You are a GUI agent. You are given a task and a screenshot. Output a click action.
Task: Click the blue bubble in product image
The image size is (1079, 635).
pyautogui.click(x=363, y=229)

==

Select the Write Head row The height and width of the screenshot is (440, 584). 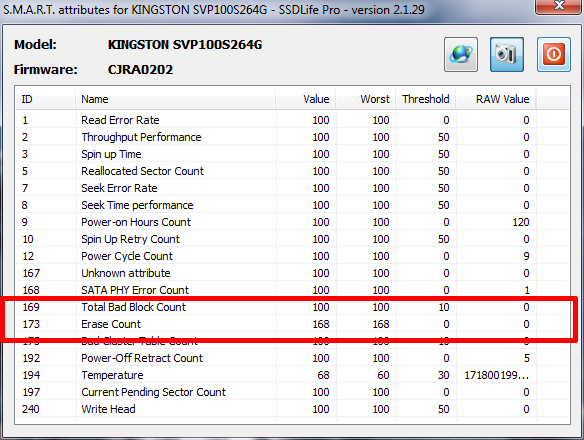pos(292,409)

---

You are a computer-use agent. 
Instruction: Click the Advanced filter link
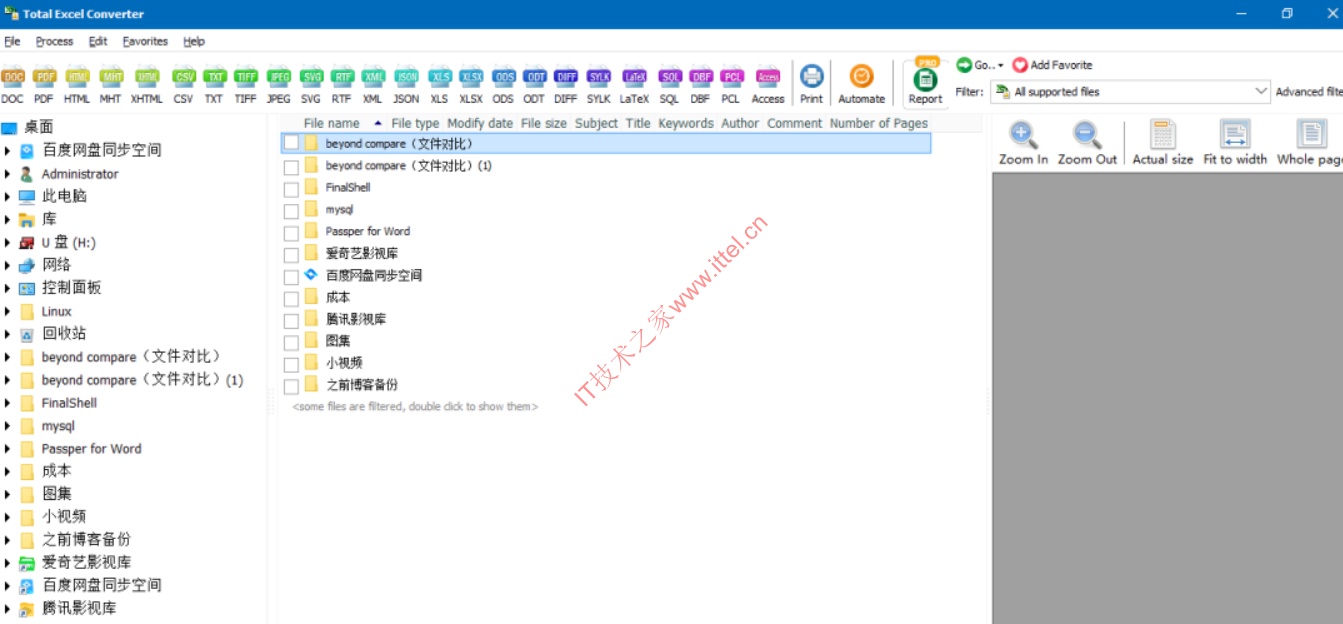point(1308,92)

#### TASK PROMPT
Note down each line above where the word "agent" occurs.

#### EXERCISE ANSWER
You are a GUI agent. You are given a task and a screenshot. Output a click action.
You are a computer-use agent. 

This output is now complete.